CENSOR (2021)

Directed By: Prano Bailey-Bond 
Written By: Prano Bailey-Bond & Anthony Fletcher 
Cinematography: Annika Summerson 
Editor: Mark Towns 

Cast: Niamh Alger, Michael Smiley, Nicholas Burns, Vincent Franklin, Sophia La Porta, Adrian Schiller

After viewing a strangely familiar video nasty, Enid, a film censor, sets out to solve the past mystery of her sister’s disappearance, embarking on a quest that dissolves the line between fiction and reality.

A film devoted to video nasties films that were banned or cut in the 1980’s when it came to content in The UK we follow a censor on a board.

The film isn’t what one might suspect which might be of a censor going mad and killing those she finds deplorable or those who make grotesque films and u leashes them on the public 

No Instead it goes the route of a slow burn horror more of a drama that is more of a character study who slowly breaks down and loses their grip.
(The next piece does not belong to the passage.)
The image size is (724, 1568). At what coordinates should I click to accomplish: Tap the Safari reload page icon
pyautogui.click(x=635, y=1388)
Dealing with childhood trauma that the job seems to release and come to the surface 

Most of the violence throughout is from the movies she watches until the third act when the film offers some gore of its own 

Throughout the film keeps a creepy vibe and is stunning in it’s detail to the time period it is ye in the 1980s and obviously an homage and indebted to the films it aspires to be and influenced by.

The film has a Great ending which really saves the film. That one wishes the film had been more like but it did need that build-up to get to that point of what feels like transcendence 

As before, The film might remind the audience slightly of 8MM before it becomes its own.
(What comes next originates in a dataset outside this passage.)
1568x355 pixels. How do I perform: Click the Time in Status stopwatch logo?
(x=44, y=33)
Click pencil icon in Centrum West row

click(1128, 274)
As it’s not what one expects watching the film it is well thought out and actually a bit deeper than expected. Unfortunately it still ends up being slightly disappointing from a certain standpoint. 

Though as the film goes into it’s Third act it goes past unsettling to actually quite brilliant and scary. 

Grade: C


Directed By: Ant Timpson
Written By: Toby Harvard 
Cinematography: Daniel Katz
Editor: Dan Kircher

Cast: Elijah Wood, Stephen McHattie, Madeline Sami, Martin Donovan, Michael Smiley, Garfield Wilson 

A man in his thirties travels to a remote cabin to reconnect with his estranged father.

This is a movie that will take you by surprise and keeps you guessing. Don’t expect a big change in your thinking type of film but more than a secretive kid in the corner who shocks you with his talents but still seems creepy. As each time you believe you have it figured out it adds something. A film best to go in blind. 

As one of the main desires of the film is to keep you off-center. So that you end up just as confused as the main character. The twists come not only from the plot but from the characters. Though the film does have a dark sense of humor. 

This is a movie that gradually adds things as it goes along and still Manages to stay small-scale. Even though at times the film seems to be going towards the supernatural or at least spooky. It still manages to stay somewhat believable though it has its quirks.

It also feels a little hipster-Ish when it comes to the main character and its Style. Even if it had a more pure demented heart. 

This film feels full of ideas and imagination that feels lost. As it more feels like an oddity that more belongs in a previous decade but is oddly welcome in this time period and quickly sets itself up in modern-day. Yet managing not to depend on so many modern-day conveniences.

Though ultimately it does leave you a little disappointed because as it keeps building towards bigger things and you expect something huge but after a while, it seems to calm itself and stop. Then You realize this is it and you kind of were hoping it would keep going.

It also feels like at times they are making it up as they go along and try to work more on characters than story. 

Have to wonder sometimes if Elijah Wood internationally goes after movies that leave him tortured and somehow mutilated after this and the film PAWN SHOP CHRONICLES.